• TASK TO CARRY OUT: Repeat the whole of the data, keeping every detail the same.

EXTRACTED ENTRIES: Begin

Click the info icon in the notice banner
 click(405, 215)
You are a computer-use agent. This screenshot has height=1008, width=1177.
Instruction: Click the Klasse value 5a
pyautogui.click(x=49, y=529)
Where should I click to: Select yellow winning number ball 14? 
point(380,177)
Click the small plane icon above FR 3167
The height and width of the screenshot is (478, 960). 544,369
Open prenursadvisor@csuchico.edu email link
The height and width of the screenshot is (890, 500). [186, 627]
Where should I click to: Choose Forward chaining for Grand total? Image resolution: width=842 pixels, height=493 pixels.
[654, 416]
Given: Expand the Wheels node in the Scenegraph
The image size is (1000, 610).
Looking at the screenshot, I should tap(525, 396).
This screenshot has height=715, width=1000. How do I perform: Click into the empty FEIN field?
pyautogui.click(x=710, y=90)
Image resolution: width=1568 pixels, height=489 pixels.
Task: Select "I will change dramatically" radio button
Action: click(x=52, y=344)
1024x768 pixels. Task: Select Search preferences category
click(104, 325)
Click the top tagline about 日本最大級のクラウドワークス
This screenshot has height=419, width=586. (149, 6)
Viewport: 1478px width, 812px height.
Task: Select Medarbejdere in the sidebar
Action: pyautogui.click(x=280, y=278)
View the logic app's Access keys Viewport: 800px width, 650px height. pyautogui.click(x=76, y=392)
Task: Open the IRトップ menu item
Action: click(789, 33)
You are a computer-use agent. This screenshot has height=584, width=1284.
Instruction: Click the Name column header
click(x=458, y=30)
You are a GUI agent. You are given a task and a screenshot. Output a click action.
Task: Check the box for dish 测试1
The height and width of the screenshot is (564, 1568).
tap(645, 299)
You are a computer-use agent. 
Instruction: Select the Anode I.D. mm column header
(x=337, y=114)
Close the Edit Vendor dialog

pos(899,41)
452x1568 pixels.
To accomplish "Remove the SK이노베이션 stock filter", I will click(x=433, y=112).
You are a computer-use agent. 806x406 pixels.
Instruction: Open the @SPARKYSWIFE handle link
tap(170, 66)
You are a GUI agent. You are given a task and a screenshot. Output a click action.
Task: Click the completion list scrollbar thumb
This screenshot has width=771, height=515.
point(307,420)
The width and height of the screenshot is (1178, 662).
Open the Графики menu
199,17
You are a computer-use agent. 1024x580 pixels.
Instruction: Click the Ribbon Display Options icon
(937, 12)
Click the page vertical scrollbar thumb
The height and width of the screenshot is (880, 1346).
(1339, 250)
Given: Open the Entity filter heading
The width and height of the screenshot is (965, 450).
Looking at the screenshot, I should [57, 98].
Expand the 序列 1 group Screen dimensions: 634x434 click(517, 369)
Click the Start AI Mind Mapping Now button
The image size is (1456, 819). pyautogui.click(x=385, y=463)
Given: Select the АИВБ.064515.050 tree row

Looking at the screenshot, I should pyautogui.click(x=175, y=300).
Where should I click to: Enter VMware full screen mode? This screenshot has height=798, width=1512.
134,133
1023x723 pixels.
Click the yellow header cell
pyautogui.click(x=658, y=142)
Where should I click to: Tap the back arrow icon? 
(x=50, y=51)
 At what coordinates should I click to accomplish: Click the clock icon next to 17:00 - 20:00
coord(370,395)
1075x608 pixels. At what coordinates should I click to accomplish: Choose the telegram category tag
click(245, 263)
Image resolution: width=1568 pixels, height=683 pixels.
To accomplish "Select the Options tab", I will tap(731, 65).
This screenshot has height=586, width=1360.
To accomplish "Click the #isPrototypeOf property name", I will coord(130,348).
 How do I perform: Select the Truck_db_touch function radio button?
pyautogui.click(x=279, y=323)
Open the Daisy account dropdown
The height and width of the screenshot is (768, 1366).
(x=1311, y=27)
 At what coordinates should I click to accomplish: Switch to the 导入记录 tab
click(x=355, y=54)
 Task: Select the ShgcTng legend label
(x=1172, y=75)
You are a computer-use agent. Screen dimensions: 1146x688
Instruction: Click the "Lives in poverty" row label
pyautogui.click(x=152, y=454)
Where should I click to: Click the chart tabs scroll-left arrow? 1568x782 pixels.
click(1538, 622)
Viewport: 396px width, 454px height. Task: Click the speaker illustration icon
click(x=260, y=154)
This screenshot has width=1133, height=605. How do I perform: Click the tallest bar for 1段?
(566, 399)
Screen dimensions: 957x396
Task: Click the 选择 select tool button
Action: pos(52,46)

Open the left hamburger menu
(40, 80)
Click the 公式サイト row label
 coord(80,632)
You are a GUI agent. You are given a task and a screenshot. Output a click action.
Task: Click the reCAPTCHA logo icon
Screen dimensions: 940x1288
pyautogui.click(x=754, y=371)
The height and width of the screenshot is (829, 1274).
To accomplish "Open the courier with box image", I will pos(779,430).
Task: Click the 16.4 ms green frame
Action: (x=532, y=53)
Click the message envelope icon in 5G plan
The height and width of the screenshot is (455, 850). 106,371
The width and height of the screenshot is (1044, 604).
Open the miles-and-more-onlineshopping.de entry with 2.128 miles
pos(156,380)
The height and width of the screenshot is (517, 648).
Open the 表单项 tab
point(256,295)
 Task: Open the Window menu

EXTRACTED ENTRIES: End

• RESPONSE AREA:
Click the info icon in the notice banner
 click(405, 215)
You are a computer-use agent. This screenshot has height=1008, width=1177.
Instruction: Click the Klasse value 5a
pyautogui.click(x=49, y=529)
Where should I click to: Select yellow winning number ball 14? 
point(380,177)
Click the small plane icon above FR 3167
The height and width of the screenshot is (478, 960). 544,369
Open prenursadvisor@csuchico.edu email link
The height and width of the screenshot is (890, 500). [186, 627]
Where should I click to: Choose Forward chaining for Grand total? Image resolution: width=842 pixels, height=493 pixels.
[654, 416]
Given: Expand the Wheels node in the Scenegraph
The image size is (1000, 610).
Looking at the screenshot, I should tap(525, 396).
This screenshot has height=715, width=1000. How do I perform: Click into the empty FEIN field?
pyautogui.click(x=710, y=90)
Image resolution: width=1568 pixels, height=489 pixels.
Task: Select "I will change dramatically" radio button
Action: click(x=52, y=344)
1024x768 pixels. Task: Select Search preferences category
click(104, 325)
Click the top tagline about 日本最大級のクラウドワークス
This screenshot has height=419, width=586. (149, 6)
Viewport: 1478px width, 812px height.
Task: Select Medarbejdere in the sidebar
Action: pyautogui.click(x=280, y=278)
View the logic app's Access keys Viewport: 800px width, 650px height. pyautogui.click(x=76, y=392)
Task: Open the IRトップ menu item
Action: click(789, 33)
You are a computer-use agent. This screenshot has height=584, width=1284.
Instruction: Click the Name column header
click(x=458, y=30)
You are a GUI agent. You are given a task and a screenshot. Output a click action.
Task: Check the box for dish 测试1
The height and width of the screenshot is (564, 1568).
tap(645, 299)
You are a computer-use agent. 
Instruction: Select the Anode I.D. mm column header
(x=337, y=114)
Close the Edit Vendor dialog

pos(899,41)
452x1568 pixels.
To accomplish "Remove the SK이노베이션 stock filter", I will click(x=433, y=112).
You are a computer-use agent. 806x406 pixels.
Instruction: Open the @SPARKYSWIFE handle link
tap(170, 66)
You are a GUI agent. You are given a task and a screenshot. Output a click action.
Task: Click the completion list scrollbar thumb
This screenshot has width=771, height=515.
point(307,420)
The width and height of the screenshot is (1178, 662).
Open the Графики menu
199,17
You are a computer-use agent. 1024x580 pixels.
Instruction: Click the Ribbon Display Options icon
(937, 12)
Click the page vertical scrollbar thumb
The height and width of the screenshot is (880, 1346).
(1339, 250)
Given: Open the Entity filter heading
The width and height of the screenshot is (965, 450).
Looking at the screenshot, I should [57, 98].
Expand the 序列 1 group Screen dimensions: 634x434 click(517, 369)
Click the Start AI Mind Mapping Now button
The image size is (1456, 819). pyautogui.click(x=385, y=463)
Given: Select the АИВБ.064515.050 tree row

Looking at the screenshot, I should pyautogui.click(x=175, y=300).
Where should I click to: Enter VMware full screen mode? This screenshot has height=798, width=1512.
134,133
1023x723 pixels.
Click the yellow header cell
pyautogui.click(x=658, y=142)
Where should I click to: Tap the back arrow icon? 
(x=50, y=51)
 At what coordinates should I click to accomplish: Click the clock icon next to 17:00 - 20:00
coord(370,395)
1075x608 pixels. At what coordinates should I click to accomplish: Choose the telegram category tag
click(245, 263)
Image resolution: width=1568 pixels, height=683 pixels.
To accomplish "Select the Options tab", I will tap(731, 65).
This screenshot has height=586, width=1360.
To accomplish "Click the #isPrototypeOf property name", I will coord(130,348).
 How do I perform: Select the Truck_db_touch function radio button?
pyautogui.click(x=279, y=323)
Open the Daisy account dropdown
The height and width of the screenshot is (768, 1366).
(x=1311, y=27)
 At what coordinates should I click to accomplish: Switch to the 导入记录 tab
click(x=355, y=54)
 Task: Select the ShgcTng legend label
(x=1172, y=75)
You are a computer-use agent. Screen dimensions: 1146x688
Instruction: Click the "Lives in poverty" row label
pyautogui.click(x=152, y=454)
Where should I click to: Click the chart tabs scroll-left arrow? 1568x782 pixels.
click(1538, 622)
Viewport: 396px width, 454px height. Task: Click the speaker illustration icon
click(x=260, y=154)
This screenshot has width=1133, height=605. How do I perform: Click the tallest bar for 1段?
(566, 399)
Screen dimensions: 957x396
Task: Click the 选择 select tool button
Action: pos(52,46)

Open the left hamburger menu
(40, 80)
Click the 公式サイト row label
 coord(80,632)
You are a GUI agent. You are given a task and a screenshot. Output a click action.
Task: Click the reCAPTCHA logo icon
Screen dimensions: 940x1288
pyautogui.click(x=754, y=371)
The height and width of the screenshot is (829, 1274).
To accomplish "Open the courier with box image", I will pos(779,430).
Task: Click the 16.4 ms green frame
Action: (x=532, y=53)
Click the message envelope icon in 5G plan
The height and width of the screenshot is (455, 850). 106,371
The width and height of the screenshot is (1044, 604).
Open the miles-and-more-onlineshopping.de entry with 2.128 miles
pos(156,380)
The height and width of the screenshot is (517, 648).
Open the 表单项 tab
point(256,295)
 Task: Open the Window menu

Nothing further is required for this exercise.